- **Work instructions**
**a)** Reproduce the podcast transcript word for word, beginning at the words "And as always, we" and stopping after "with the pod.".
**b)** In the podcast transcript, what did the machine learning model built with Mayana Pereira look at?

All right. Well, it, it's sort of a secret, but everyone who's listening to our podcast gets to be in the know. So in, in March you and I will be launching a new series, and it's a, a video series in which we talk to industry experts. But really we're, we're hanging with the industry experts. So they get to tell us a ton of really cool things about [Sec Ups 00:01:42] and AppSec while we all play games together. So lots of puzzling. Really, we're just, we're just getting paid to do puzzles with people cooler than us.
Speaking of hanging out with cool people, on the podcast today we have Mayana Pereira whose name you may have heard from a few episodes ago Scott Christiansen was on talking about the work that he does. And he had partnered Mayana to build and launch a, uh, machine learning model that looked at the titles of bugs across Microsoft's various code repositories, and using machine learning determined whether those bugs were actually security related or not, and if they were, what the correct severity rating should be.
So this episode we thought we'd experiment with the format. And instead of having two guests, instead of having a, a deep dive upfront and then a, a profile on someone in the back off, we thought we would just have one guest. We'd give them a little bit extra time, uh, about 30 minutes and allow them to sort of really unpack the particular problem or, or challenge that they're working on. So, yeah. We, we hope you like this experiment.
And as always, we are open to feedback on the new format, so tweet us, uh, @msftsecurity or send us an email email@example.com. Let us know what you wanna hear more of, whether you like hearing just one guest. We are super open. And with that, on with the pod?
On with the pod.
Welcome to the Security Unlocked podcast. Mayana Pereira, thanks for joining us.
Thank you for having me. I'm so happy to be here today, and I'm very excited to share some of the things that I have done in the intersection of [ML 00:03:27] and security.

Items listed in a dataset
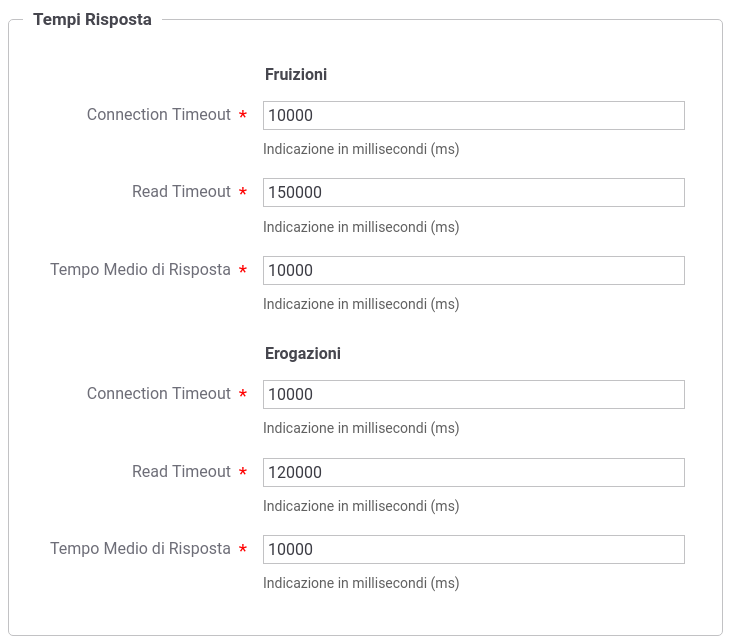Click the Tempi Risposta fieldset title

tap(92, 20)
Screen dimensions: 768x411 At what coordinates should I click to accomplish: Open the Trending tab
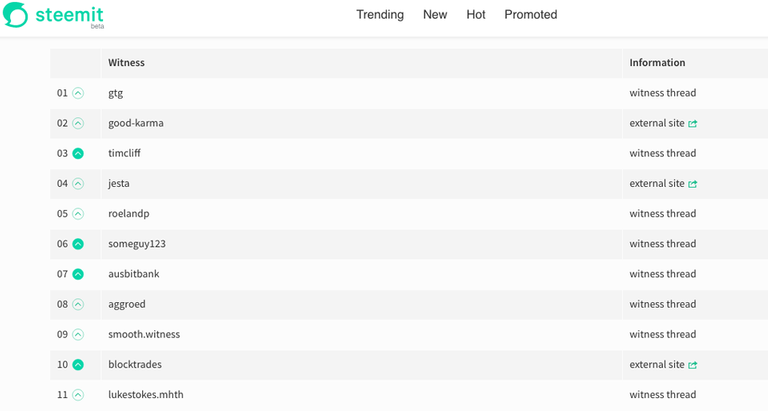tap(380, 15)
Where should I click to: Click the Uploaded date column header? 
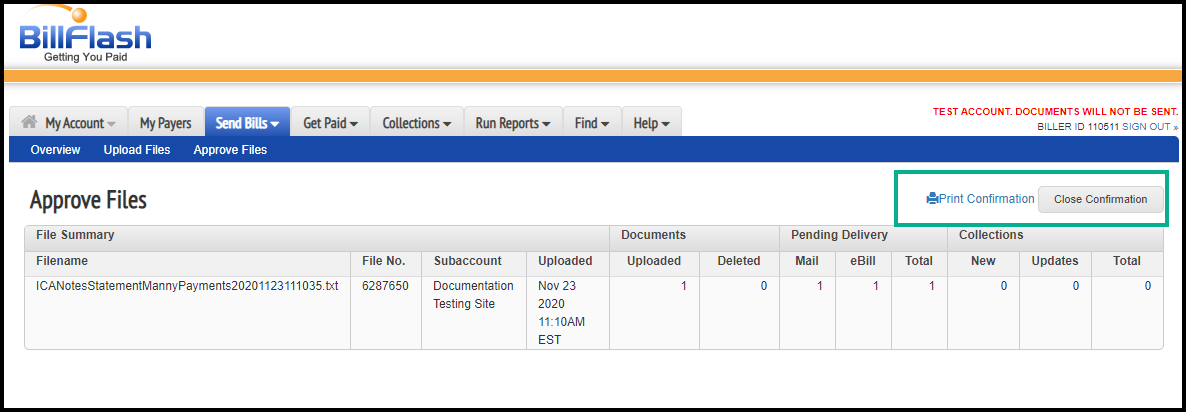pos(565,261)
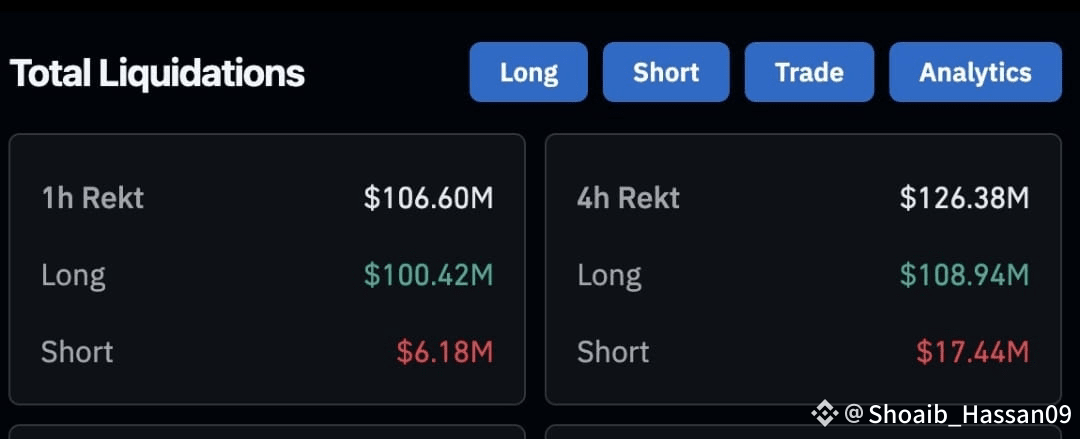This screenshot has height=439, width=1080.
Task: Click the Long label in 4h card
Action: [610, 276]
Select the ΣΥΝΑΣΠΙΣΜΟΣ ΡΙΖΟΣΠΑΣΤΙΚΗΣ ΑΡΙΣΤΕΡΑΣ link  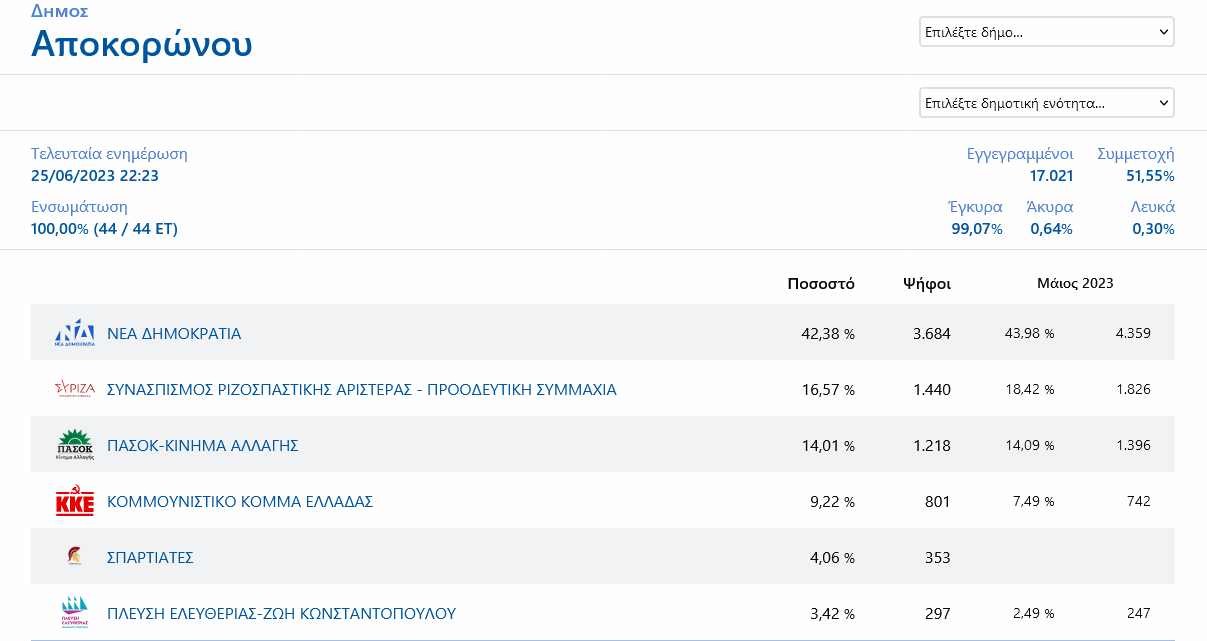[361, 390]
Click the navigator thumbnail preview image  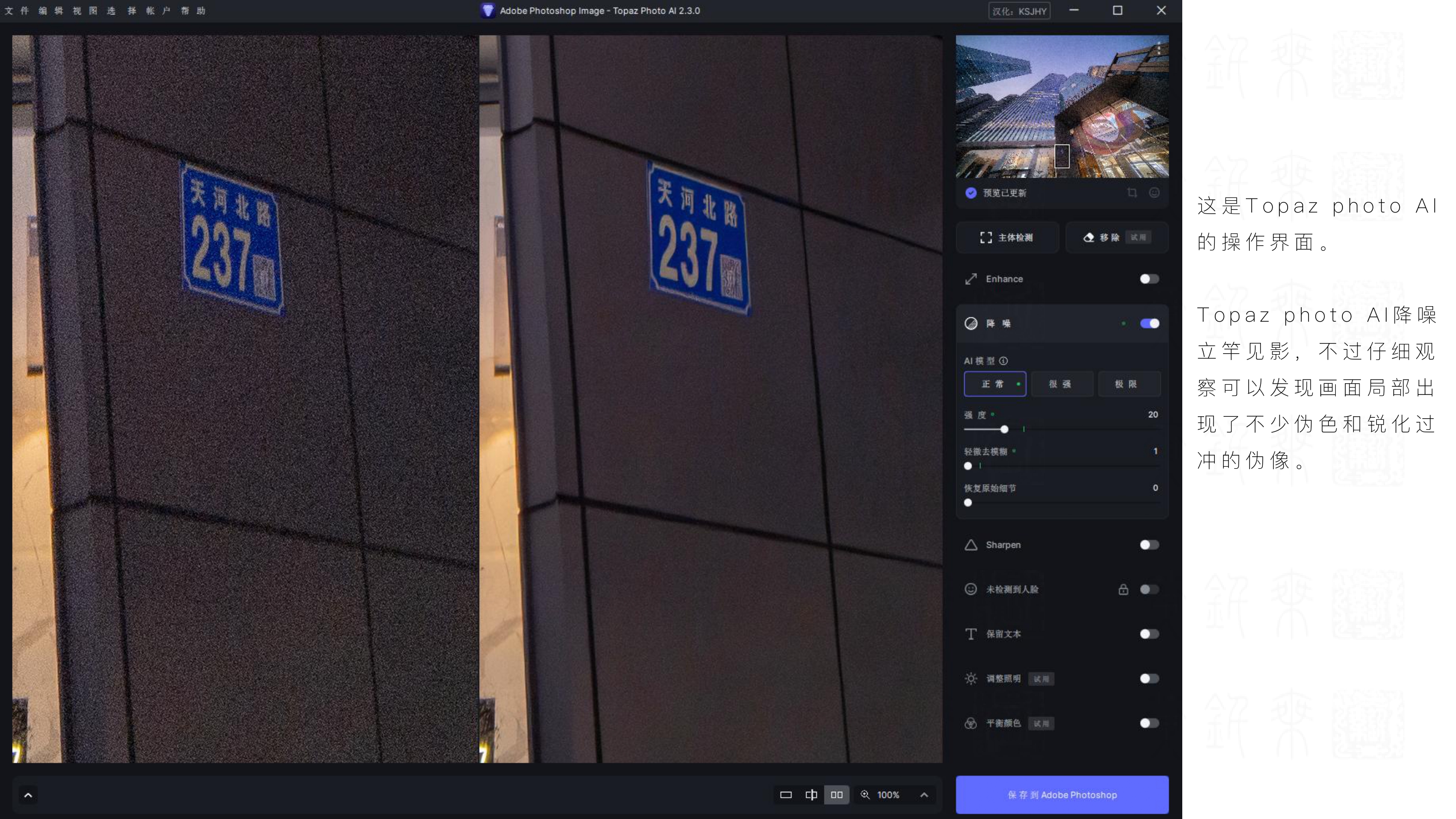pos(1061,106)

- **Solutions to the problems**
**a)**
And as always, we are open to feedback on the new format, so tweet us, uh, @msftsecurity or send us an email email@example.com. Let us know what you wanna hear more of, whether you like hearing just one guest. We are super open. And with that, on with the pod?
On with the pod.

**b)** The titles of bugs across Microsoft's various code repositories.